For both mothers and fathers, pregnancy and the birth of a baby are periods of transition and changing roles, and it is a life-stage that is widely acknowledged as a time of heightened stress for new parents (Hock et al, 1995). Parental mental health difficulties during the perinatal period are a particular cause for concern because this is a sensitive time for children, when substantial neural, cognitive and socioemotional developments occur (Talge et al, 2007). Fortunately, the perinatal period is also a time when parents report being open to support and when expectant mothers receive a particularly high number of health-care appointments and professional contact, making it a key opportunity to identify difficulties and signpost families to early intervention programmes and support.

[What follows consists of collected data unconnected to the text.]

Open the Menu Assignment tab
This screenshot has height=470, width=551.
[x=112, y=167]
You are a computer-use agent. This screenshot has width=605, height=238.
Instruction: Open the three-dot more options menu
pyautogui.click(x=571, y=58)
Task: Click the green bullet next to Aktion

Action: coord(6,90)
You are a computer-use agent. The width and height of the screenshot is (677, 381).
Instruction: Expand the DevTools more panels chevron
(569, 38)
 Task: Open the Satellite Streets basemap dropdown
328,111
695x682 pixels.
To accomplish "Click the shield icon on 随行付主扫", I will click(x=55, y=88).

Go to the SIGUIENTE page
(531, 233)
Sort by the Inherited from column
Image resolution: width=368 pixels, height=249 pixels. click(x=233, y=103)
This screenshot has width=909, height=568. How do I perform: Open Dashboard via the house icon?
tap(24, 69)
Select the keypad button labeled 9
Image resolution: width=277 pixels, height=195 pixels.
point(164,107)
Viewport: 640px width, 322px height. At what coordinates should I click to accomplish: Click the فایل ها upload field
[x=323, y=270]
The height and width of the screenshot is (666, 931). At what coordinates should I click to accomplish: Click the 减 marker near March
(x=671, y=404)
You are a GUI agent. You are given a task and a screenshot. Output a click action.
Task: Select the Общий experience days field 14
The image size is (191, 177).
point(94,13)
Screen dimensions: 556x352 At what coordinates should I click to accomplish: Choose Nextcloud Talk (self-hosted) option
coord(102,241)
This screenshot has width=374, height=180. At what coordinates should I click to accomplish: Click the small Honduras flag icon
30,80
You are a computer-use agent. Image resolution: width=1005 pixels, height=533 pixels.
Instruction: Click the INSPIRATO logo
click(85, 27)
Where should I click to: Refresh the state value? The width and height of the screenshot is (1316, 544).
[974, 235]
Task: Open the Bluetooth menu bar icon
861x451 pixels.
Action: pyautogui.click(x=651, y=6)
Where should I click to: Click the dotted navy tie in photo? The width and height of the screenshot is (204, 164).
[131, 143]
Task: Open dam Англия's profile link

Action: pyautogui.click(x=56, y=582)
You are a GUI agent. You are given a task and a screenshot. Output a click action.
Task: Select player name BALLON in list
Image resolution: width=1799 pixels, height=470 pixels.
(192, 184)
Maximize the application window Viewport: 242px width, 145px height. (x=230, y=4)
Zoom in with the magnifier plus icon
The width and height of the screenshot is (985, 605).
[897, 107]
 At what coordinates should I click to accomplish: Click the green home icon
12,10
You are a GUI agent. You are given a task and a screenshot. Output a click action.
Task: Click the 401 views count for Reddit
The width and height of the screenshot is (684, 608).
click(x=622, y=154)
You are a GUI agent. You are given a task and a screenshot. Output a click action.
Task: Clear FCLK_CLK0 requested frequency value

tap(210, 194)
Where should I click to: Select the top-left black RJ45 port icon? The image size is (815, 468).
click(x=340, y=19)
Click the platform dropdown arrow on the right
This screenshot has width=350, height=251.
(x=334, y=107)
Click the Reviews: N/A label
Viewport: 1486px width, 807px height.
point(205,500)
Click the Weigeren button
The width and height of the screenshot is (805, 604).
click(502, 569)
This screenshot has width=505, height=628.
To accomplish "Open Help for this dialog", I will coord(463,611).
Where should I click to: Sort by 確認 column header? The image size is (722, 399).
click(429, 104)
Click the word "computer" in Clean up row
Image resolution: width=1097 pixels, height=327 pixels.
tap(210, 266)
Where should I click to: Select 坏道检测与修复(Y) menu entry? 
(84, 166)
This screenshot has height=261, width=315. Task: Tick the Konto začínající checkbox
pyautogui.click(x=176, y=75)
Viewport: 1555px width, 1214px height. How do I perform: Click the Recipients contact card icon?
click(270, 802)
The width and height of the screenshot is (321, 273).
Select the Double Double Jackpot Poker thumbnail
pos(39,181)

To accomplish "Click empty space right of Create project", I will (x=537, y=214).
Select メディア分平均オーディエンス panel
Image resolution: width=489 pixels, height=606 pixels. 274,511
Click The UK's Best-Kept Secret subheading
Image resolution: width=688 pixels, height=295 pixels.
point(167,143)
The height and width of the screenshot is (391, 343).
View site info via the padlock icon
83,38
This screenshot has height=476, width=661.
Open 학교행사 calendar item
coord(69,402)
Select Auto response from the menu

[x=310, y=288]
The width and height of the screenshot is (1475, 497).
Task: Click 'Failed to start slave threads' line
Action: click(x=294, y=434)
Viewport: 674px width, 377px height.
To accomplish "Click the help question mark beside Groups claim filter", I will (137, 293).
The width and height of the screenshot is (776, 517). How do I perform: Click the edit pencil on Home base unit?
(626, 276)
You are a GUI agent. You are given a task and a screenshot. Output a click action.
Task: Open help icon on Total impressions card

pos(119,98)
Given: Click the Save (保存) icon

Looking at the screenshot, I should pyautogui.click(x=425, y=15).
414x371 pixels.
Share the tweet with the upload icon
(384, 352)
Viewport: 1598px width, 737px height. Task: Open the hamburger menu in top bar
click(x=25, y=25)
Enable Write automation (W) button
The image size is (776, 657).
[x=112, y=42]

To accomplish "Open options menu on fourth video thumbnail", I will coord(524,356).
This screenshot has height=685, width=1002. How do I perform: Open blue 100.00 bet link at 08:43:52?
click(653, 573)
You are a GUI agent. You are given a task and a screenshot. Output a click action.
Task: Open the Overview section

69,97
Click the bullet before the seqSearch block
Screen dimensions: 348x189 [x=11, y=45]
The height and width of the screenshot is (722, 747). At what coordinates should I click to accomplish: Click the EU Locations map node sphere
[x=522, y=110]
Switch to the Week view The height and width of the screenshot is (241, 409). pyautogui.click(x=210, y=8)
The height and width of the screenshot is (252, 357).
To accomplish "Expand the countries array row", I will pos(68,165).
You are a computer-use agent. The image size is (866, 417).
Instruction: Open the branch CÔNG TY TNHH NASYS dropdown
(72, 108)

Antenatal mental health difficulties can include conditions which manifest during pregnancy as well as pre-existing conditions that may relapse or recur in the perinatal time-frame. Perinatal disorders can range from mild depression and anxiety, to florid psychosis, and everything in between. Mental health difficulties during the perinatal period affect between 10–20% of women (Bauer et al, 2014). While there is a tendency to associate mental health difficulties during this time with the period after birth, many women will also experience mental health difficulties during pregnancy. Research suggests that mental health difficulties may be more common in pregnancy than after birth (Heron et al, 2004).